I have to run my pipelines as follows:
python pipeline.py --cluster-queue-manager slurm --cluster-queue batch make full

I also have to specify the conda environment for each statement within P.run().

It works fine on the BMRC SGE server, so I think it is a Slurm issue.

I will send you an example mini pipeline and input files.

Answer 8 · 2022-02-09T15:46:12.000Z

Hi Adam!
similarly to what @lucygarner explains, i found that on my SLURM cluster , the worker node won't inherit the environment activated on the login node hence variables and packages are not being picked up altogether.

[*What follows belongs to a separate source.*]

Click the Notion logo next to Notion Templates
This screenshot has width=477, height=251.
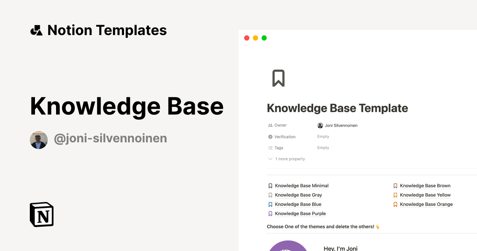tap(36, 30)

Our solution to this is to specify the conda environment in the .cgat.yml file (or separately in each pipeline.yml file, if different environments are needed for each pipeline) and change the P.run(...) commands in the pipeline.py to activate the conda env param, i.e. P.run(statement, job_condaenv = PARAMS["conda_env"])

I was hoping for a different workaround though, one that doesn't rely on having to rewrite the P.run() statements but defines the same conda env for all jobs.
Any idea?
thanks!!
fabiola

Answer 9 · 2022-02-09T15:59:39.000Z

@bio-la, are your pipeline scripts picking things up from the .cgat.yml file? I seem to be having the additional issue that the info in that file is not picked up.

Answer 10 · 2022-02-09T16:01:24.000Z

yes, my pipeline script picks PARAMS from .cgat.yml as well as pipeline.yml
I wasn't aware of this until charlotte pointed that out to me and it works, just tested that.

Answer 11 · 2022-02-09T19:13:03.000Z

Hi,

python pipeline.py printconfig may help troubleshoot the issue. Specifically there should be a section: List of .yml files used to configure the pipeline in the output with the list of yaml files being picked up and their associated priority to load them up (higher priority overrides lower ones)

I hope that helps.

Best regards,
Sebastian

Answer 12 · 2022-02-10T18:10:57.000Z

Thanks @sebastian-luna-valero. Very helpful! Interestingly it says it is giving my .cgat.yml file the highest priority.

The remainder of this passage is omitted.